Four hundred and ninety-one years ago today, Martin Luther knew all of this and chose to employ it for the sake of a faith he loved and the reform of a Church he served. We do Luther a great disservice if we see him today as a destroyer and an anarchist. Rather, history shows us a man deeply concerned with the state of his own soul and equally concerned over a Church that had become too encrusted with financial and political concerns to do fully the work of God. It was for this reason that Luther sought public discussion on the matters that seemed to him as a cleric most to defile the Church and to leave it most open to ridicule and scorn. He drew up ninety-five distinct points that he found to be in need of amendment and concerning each of which he desired a time of public debate. Then, in a stroke of genius that would do honor to a contemporary media mogul, Luther took his ninety-five propositions or theses to church with him on October 31.
Whether or not Luther nailed those papers of his on the church door itself is of little moment. Folk history says he did, and real history says he may have. With or without a hammer, though, Luther deliberately chose 31 October.
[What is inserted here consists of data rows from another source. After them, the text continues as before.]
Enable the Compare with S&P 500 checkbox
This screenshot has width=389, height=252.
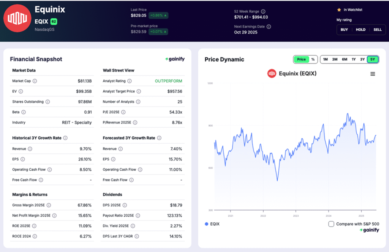point(331,224)
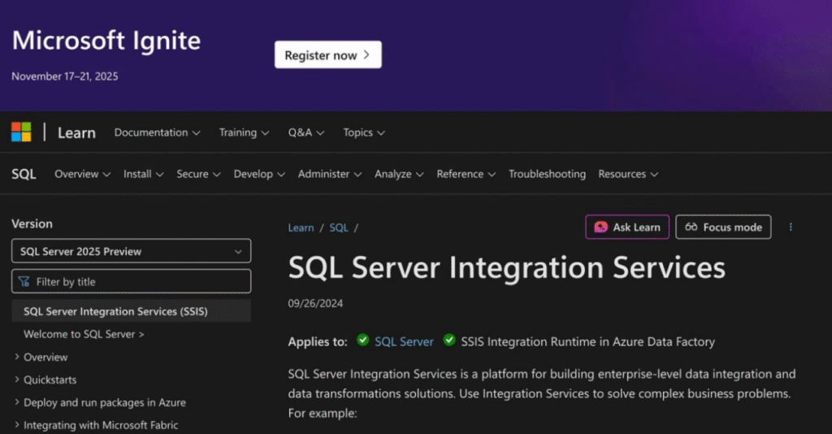Open the Administer menu in SQL navigation
The image size is (832, 434).
click(x=330, y=174)
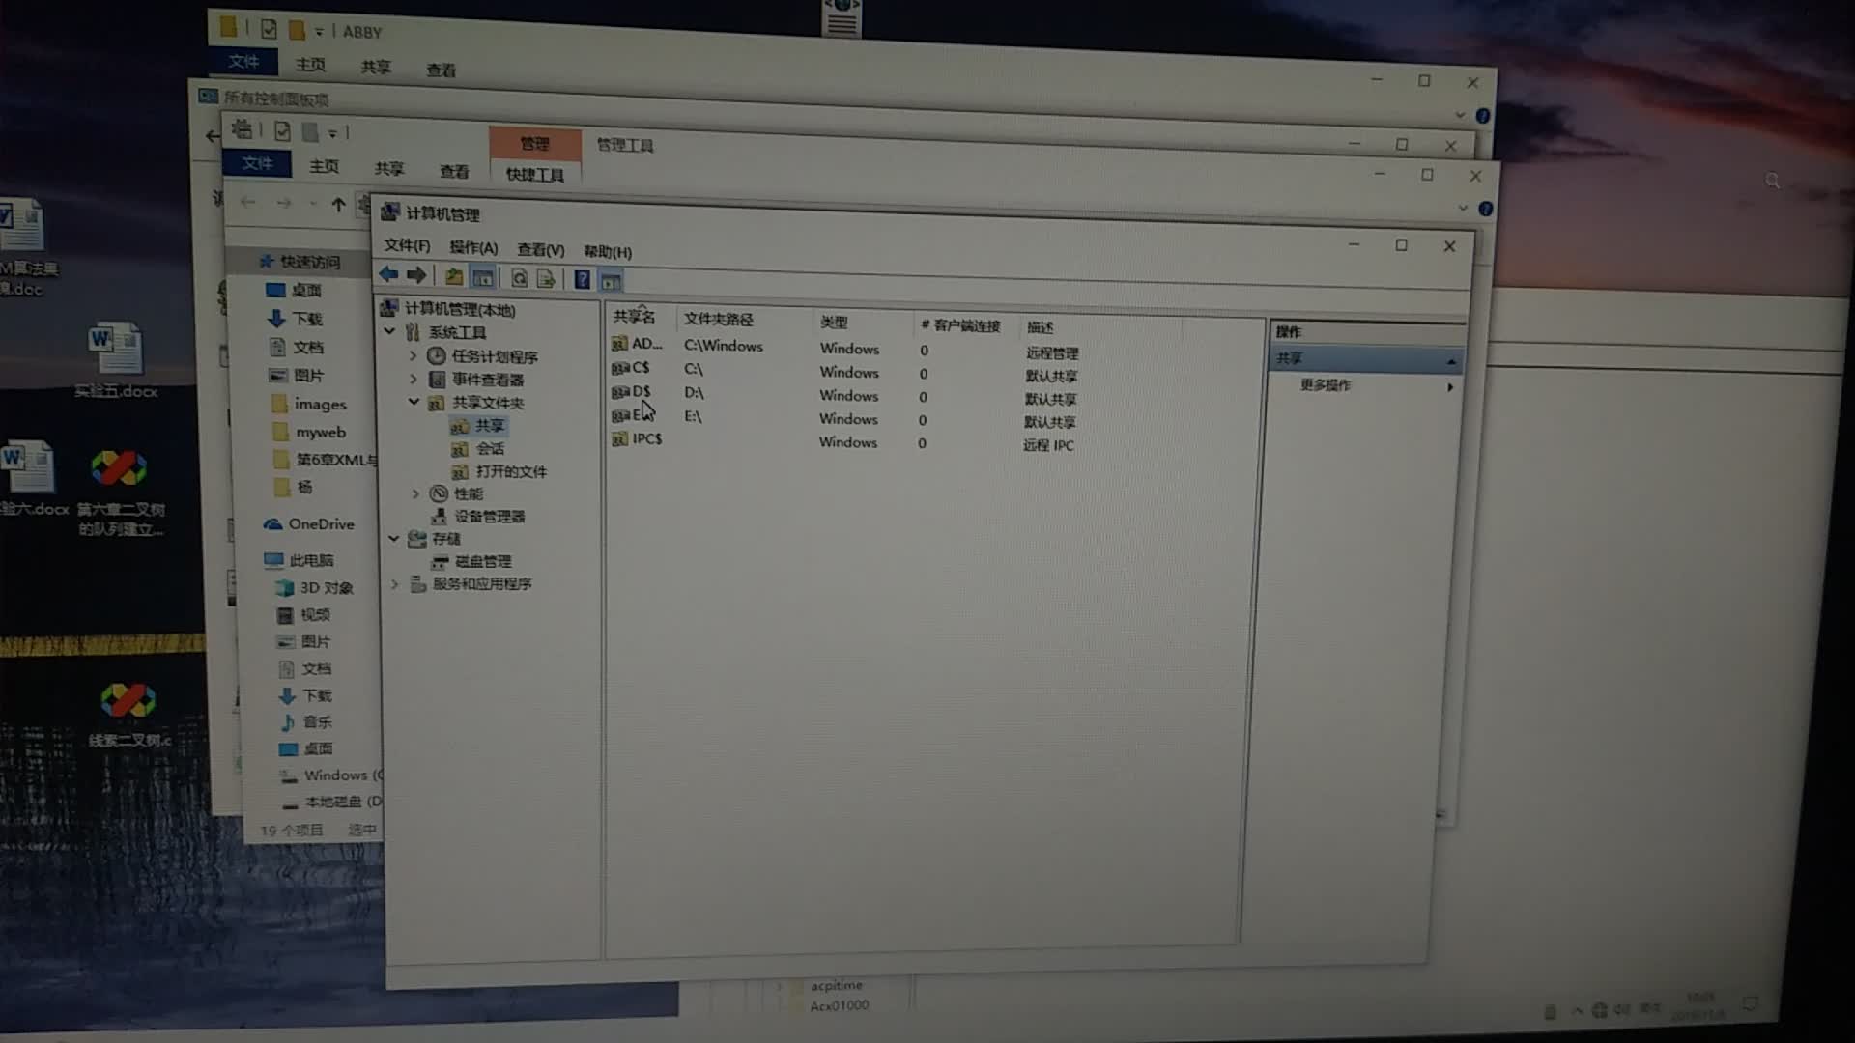
Task: Select 性能 performance node in sidebar
Action: [x=465, y=494]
It was the one day in the year when people, both lay and clergy, would come and go through the church at Wittenberg and would, by cultural heritage and conditioned belief, be most susceptible to hearing what he was crying out for them to hear.
The end result of that Halloween almost five centuries ago was not the end result that Luther had desired, and certainly not the one he could ever have envisioned. In fact, though he stuck to his principles and sustained his call for reform, he hated to his dying day being labeled as a protester against the Church. He was of her and acted only out of love of her. What he had unleashed on that Halloween of 1517 was greater than he; and, ultimately, he became its servant more than its originator. Protestantism had been born.
The Reformation is over now. It has been for several decades. We can, and do, speak easily and colloquially nowadays of ourselves as being post-modern, post-rational, and post-Reformation and, if we are Christian, we speak almost as readily of our times as being post-denominational and post-Protestant. In saying these things, we are acknowledging to ourselves and to each other, however innocently, that the eras have changed again, both for the Church and for the culture of which it is a part and which it informs and is informed by.
Luther and Zwingli and Calvin have other names today–ones like McLaren and McKnight, Pagitt and Jones, Mobsby and Rollins; and the new rising or birthing form of both Christianity and of North American Judaism is no longer said by us to be protesting or reforming, but rather to be emerging. So be it. We can no more stop the flow of seismic change than Luther could have, nor would we want to. What came out of Luther and his October 31st had in it the seeds of the literacy, science, technology, commerce, and governing systems that are the hallmarks as well as the privileges of Western life. Beyond those cultural shifts themselves, for the Christian Church it matters that the Great Reformation’s addition of Protestantism to Roman Catholicism, Anglicanism, and Orthodoxy expanded exponentially the demographic and the geographic reach of the faith.
The appropriate question for us and for our October 31st in this year of Our Lord 2008, then, is not one of how do we roll time and its systems or its praxis and doctrines back to where things were when Luther and the Reformation shifted them, or even back to where they were and what they were that made Luther want to shift them. No, the question for us this All Hallows is how do we greet this new thing that has come among us? How do we embrace–or barring that grace, how do we live in balance with–this radical new form of being that decries hierarchy and creeds and calls instead for merciful justice, incarnated belief, the employment of the ancient practices of Judeo-Christian formation and, for Christians specifically, the pursuit of the actualness of what Jesus of Nazareth said? How indeed?
Martin Luther used his All Hallows well. Since we can see that from here, it is only logical to assume that somebody else will be able to see–and assess–us from All Hallows 2499. That thought contains the kind of compelling possibility that has always haunted October 31.
May you and I both have a portentous day.